**Brief 1**
Copy the MHEP employment passage word for word from "MHEP provided funding, performance" up to and including "substance misuse issues.".
**Brief 2**
According to the MHEP employment passage, how many services across London and Shropshire did MHEP support as a co-commissioner?
**Brief 3**
Continue the passage on MHEP employment services from the point where it stops.

**Page text**
+++++

There is a large existing evidence base showing that people with mental health conditions, learning disabilities and autism face the lowest employment rates in the UK (almost 30 percentage points lower than the population average).
Despite this, 30–50% of this cohort are capable of work, and able to benefit from the wide range of secondary benefits provided by meaningful employment including physical, mental, social and financial benefits. MHEP services have helped increase access across London and Shropshire to services that bridge this gap.
MHEP provided funding, performance management support and operational expertise as a co-commissioner to a total of nine different services across London and Shropshire.
In most cases, MHEP was helping local areas to commission an IPS or IPS-style supported employment programme for the first time, embedding this evidence-based approach into the statutory service array and building relationships between clinical teams and IPS providers to expand the support options around people experiencing severe mental health, or addiction and substance misuse issues.
All the MHEP statutory partners have found a way to continue to fund IPS services out of their own budgets since the MHEP contracts wound down, ensuring these services continue to support people into work who otherwise risk long-term unemployment. Many commissioners have also continued to explore outcomes-based payment or learning mechanisms used by MHEP to drive up outcomes.

+++++

(Saved entries)
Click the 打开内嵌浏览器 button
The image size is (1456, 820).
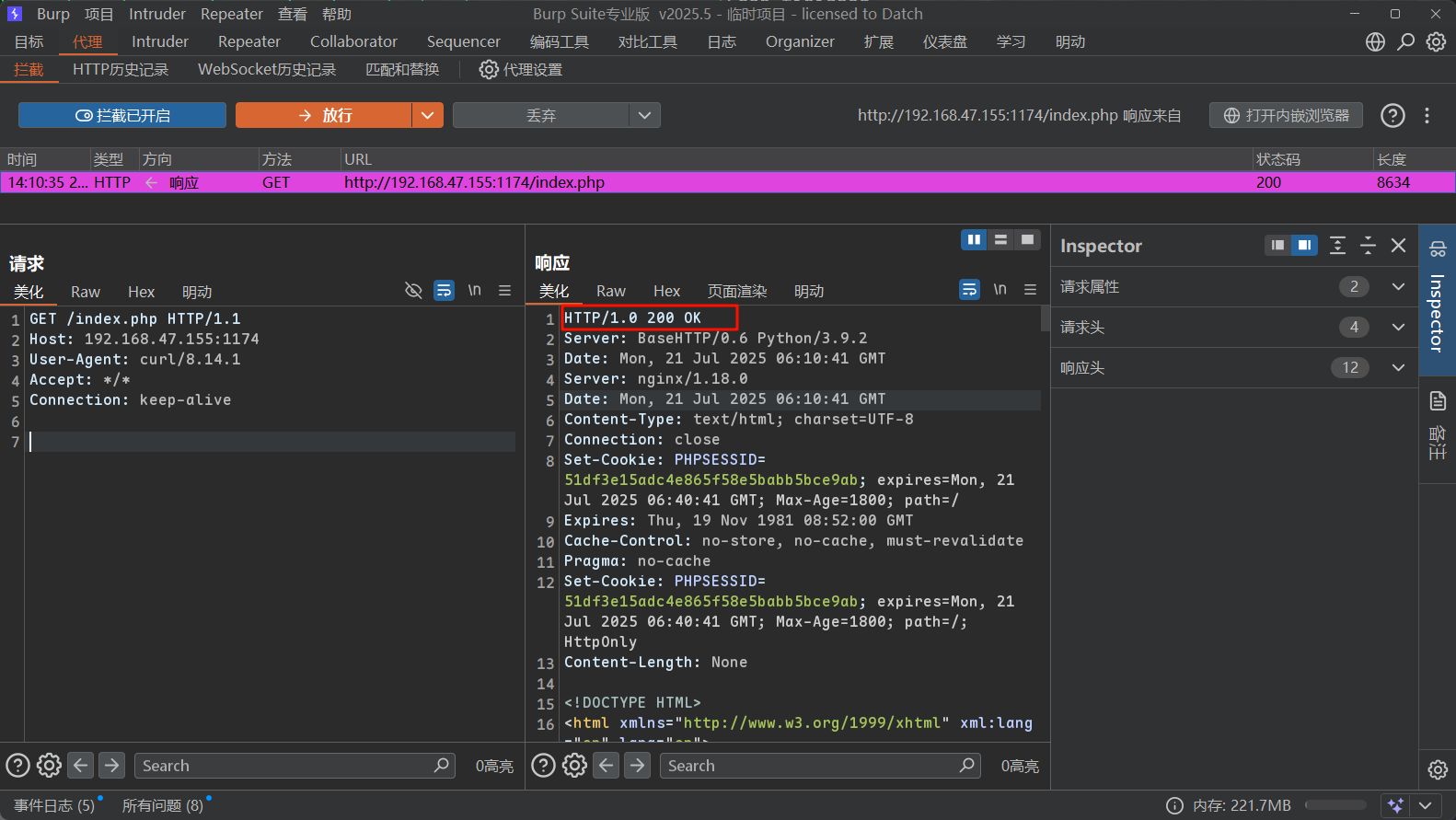[x=1286, y=115]
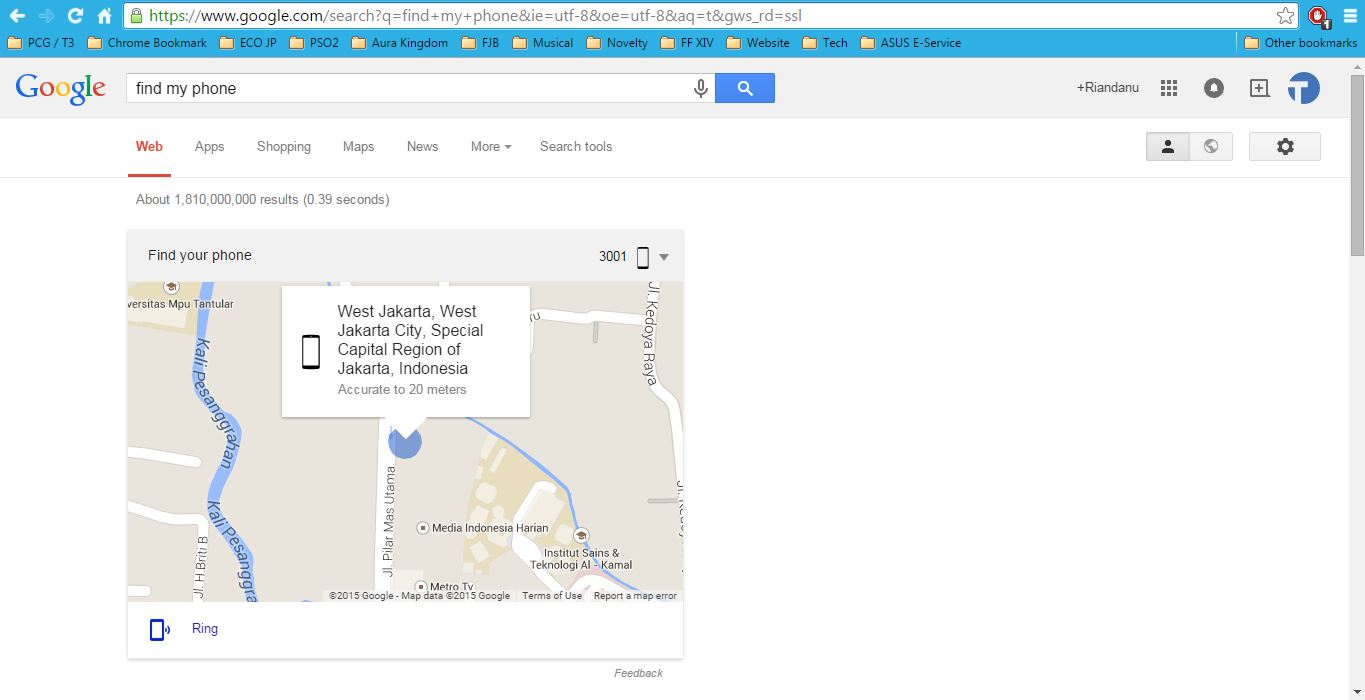Open the News results tab
The height and width of the screenshot is (700, 1365).
(x=421, y=146)
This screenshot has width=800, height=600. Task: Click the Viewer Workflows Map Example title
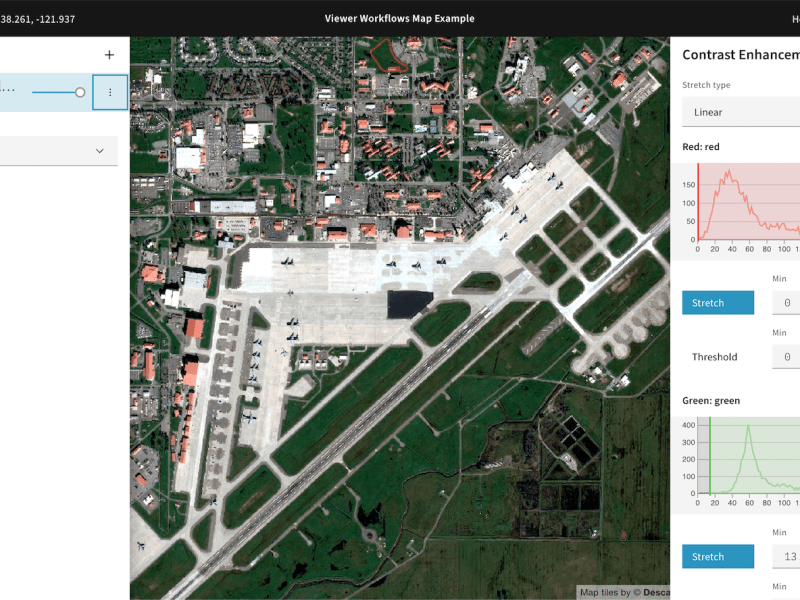click(x=399, y=18)
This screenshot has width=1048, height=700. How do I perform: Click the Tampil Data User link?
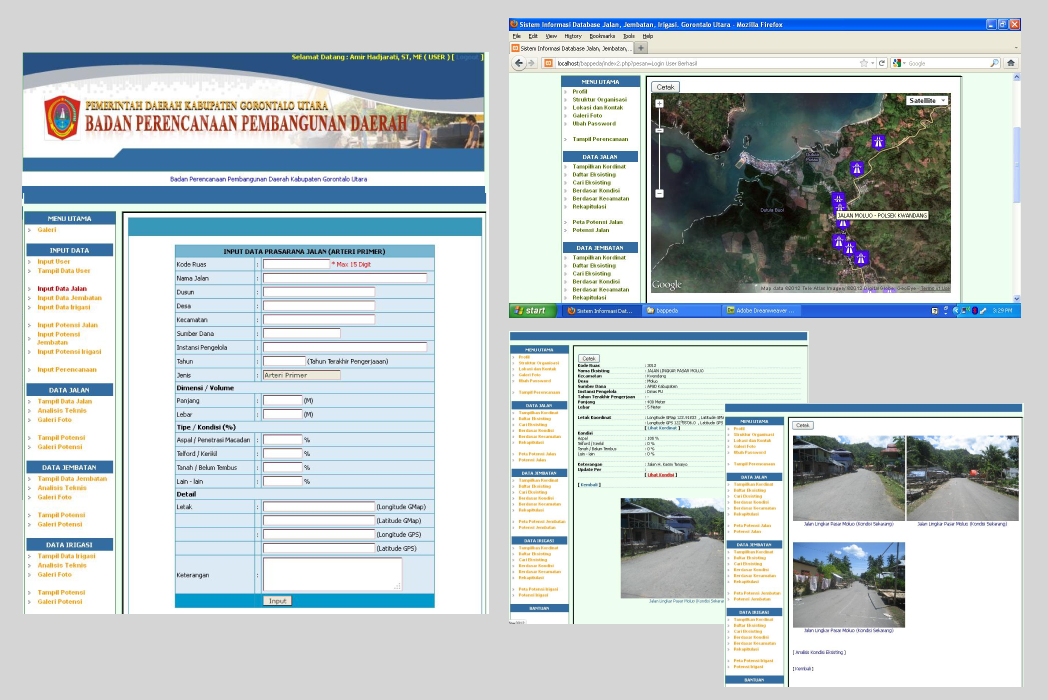(64, 270)
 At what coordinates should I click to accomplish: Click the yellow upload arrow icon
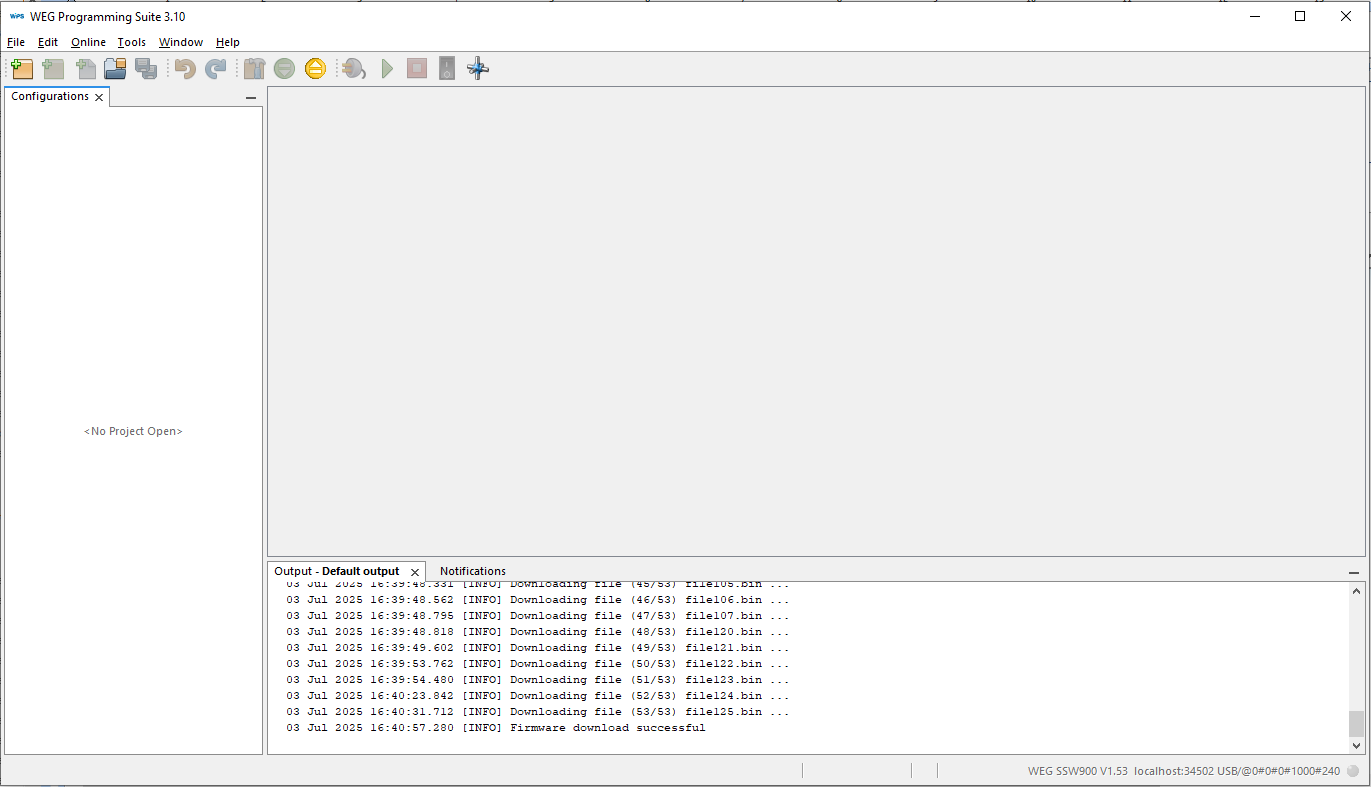[315, 69]
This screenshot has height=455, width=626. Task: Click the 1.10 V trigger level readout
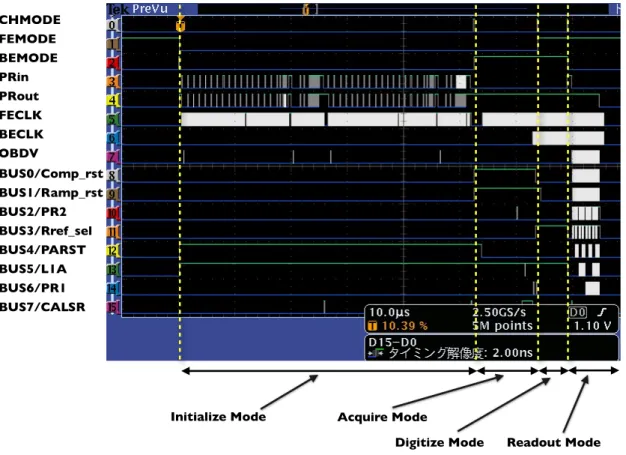(592, 326)
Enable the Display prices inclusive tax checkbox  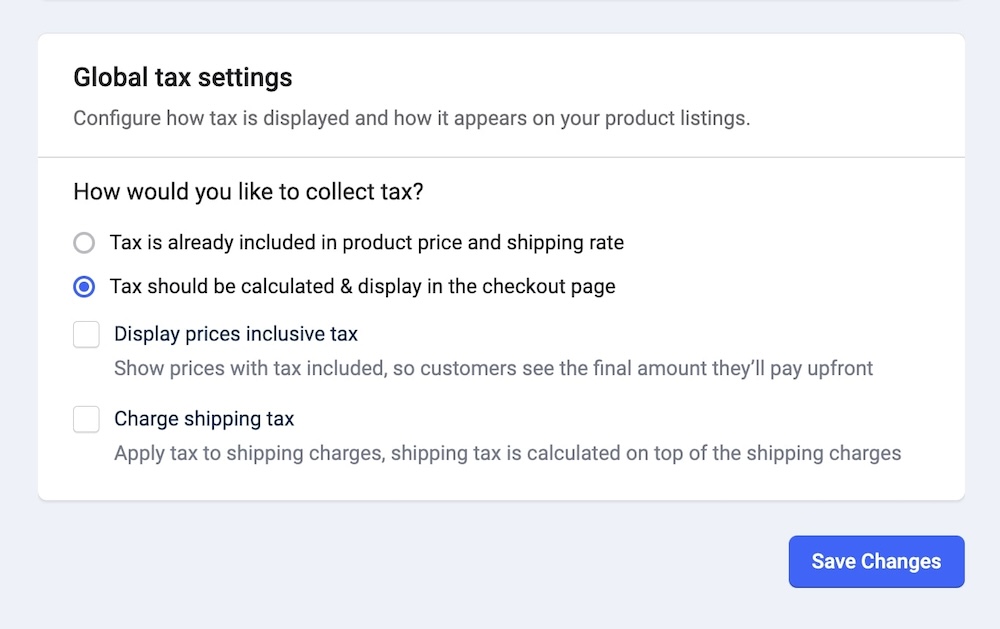pyautogui.click(x=86, y=334)
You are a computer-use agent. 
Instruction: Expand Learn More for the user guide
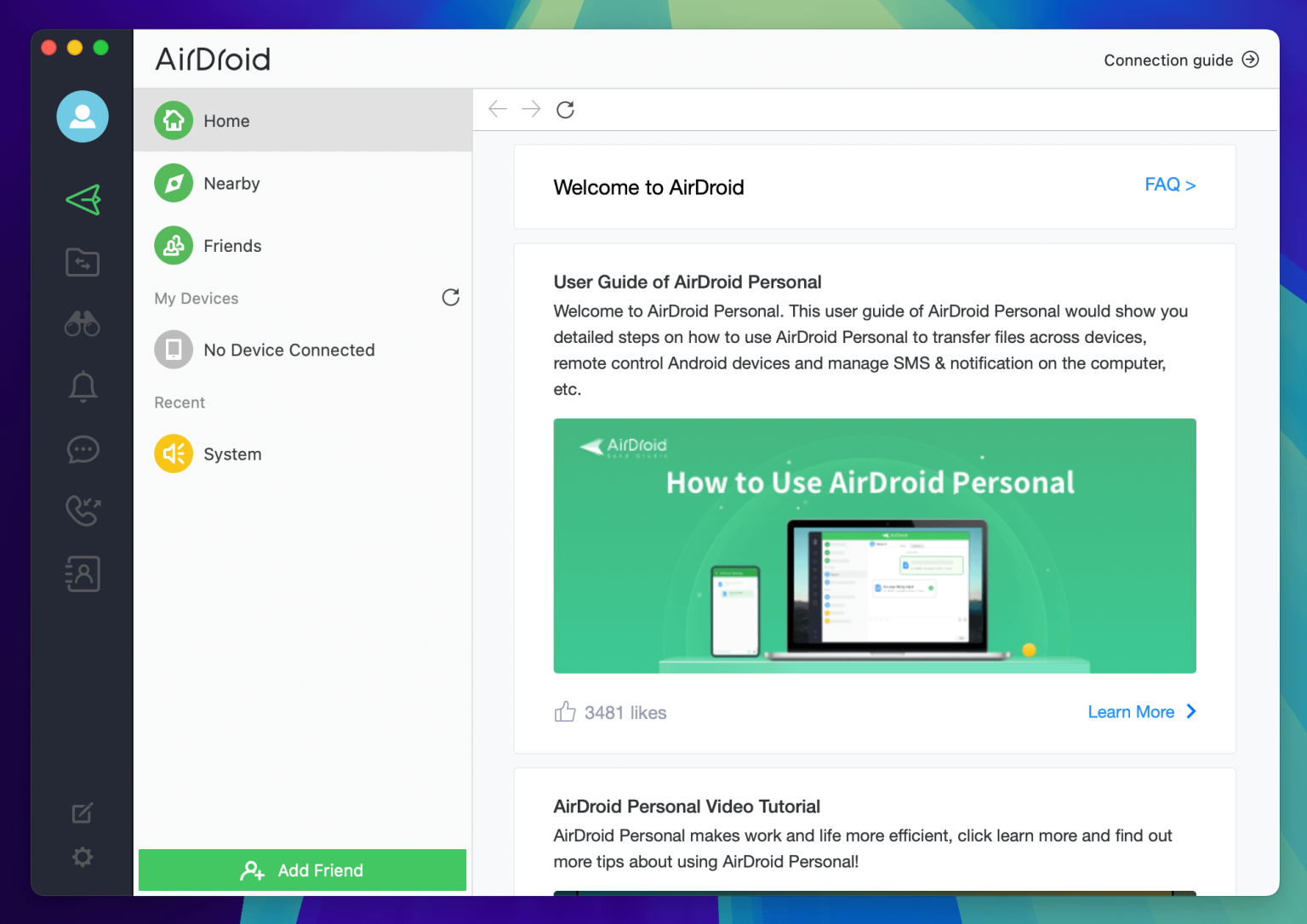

+++++

**Expected answer 1**
MHEP provided funding, performance management support and operational expertise as a co-commissioner to a total of nine different services across London and Shropshire.
In most cases, MHEP was helping local areas to commission an IPS or IPS-style supported employment programme for the first time, embedding this evidence-based approach into the statutory service array and building relationships between clinical teams and IPS providers to expand the support options around people experiencing severe mental health, or addiction and substance misuse issues.

**Expected answer 2**
Nine different services.

**Expected answer 3**
The first interim evaluation of MHEP found that MHEP provided additional value compared with ‘traditional’ commissioning approaches. Along with additional investment and funding for IPS services, MHEP’s performance management function was seen by commissioners and providers to give an additional outcomes-focus, supported by high quality data and insights to drive service improvement.
One commissioner interviewed for the evaluation reflected that MHEP ‘[brought] a huge amount of extra intelligence into our system that we just wouldn’t have otherwise’.
MHEP was also described by stakeholders as pioneering a new ‘relational’ approach to commissioning that focused on collaborative problem solving and learning between providers, ICBs and commissioners.
Another interviewee commented: ‘having that third dimension, from MHEP’s input … would change the way that we commission…look at services…look at data, and the way that we would work together on a contract”, and that MHEP has been an effective ‘gateway’ for local authorities to ‘look at commissioning in a different way’.
At Social Finance we are concerned not just with individual programme-level outcomes, but with the ‘big’ outcomes – more inclusive economies, healthier populations, thriving local places. For us, MHEP is part of a wider effort across our Skills and Employment practice to build a more inclusive economy that distributes the many benefits of meaningful, sustained employment more widely, especially to groups at risk of exclusion.
Using our Routes to Scale approach as a framework, we could think of MHEP (along with IPS Grow) as a mechanism to help us spread new evidence-based solutions (IPS) across the system, and catalyse new, sustained funding from local authorities and ICBs for these services. But there’s more to be done.
If we look at the other ‘building blocks’ of lasting change, the next set of challenges for us to tackle, building on what we’ve learnt through MHEP, are around advocating for a new public conversation around accessible employment, unlocking regulatory barriers (e.g. around Access to Work), and championing new cross-sector ways of working between employment services, NHS services, VCSEs, treatment services housing providers and other providers that create seamless and sustainable pathways to meaningful lasting employment for those at risk of exclusion.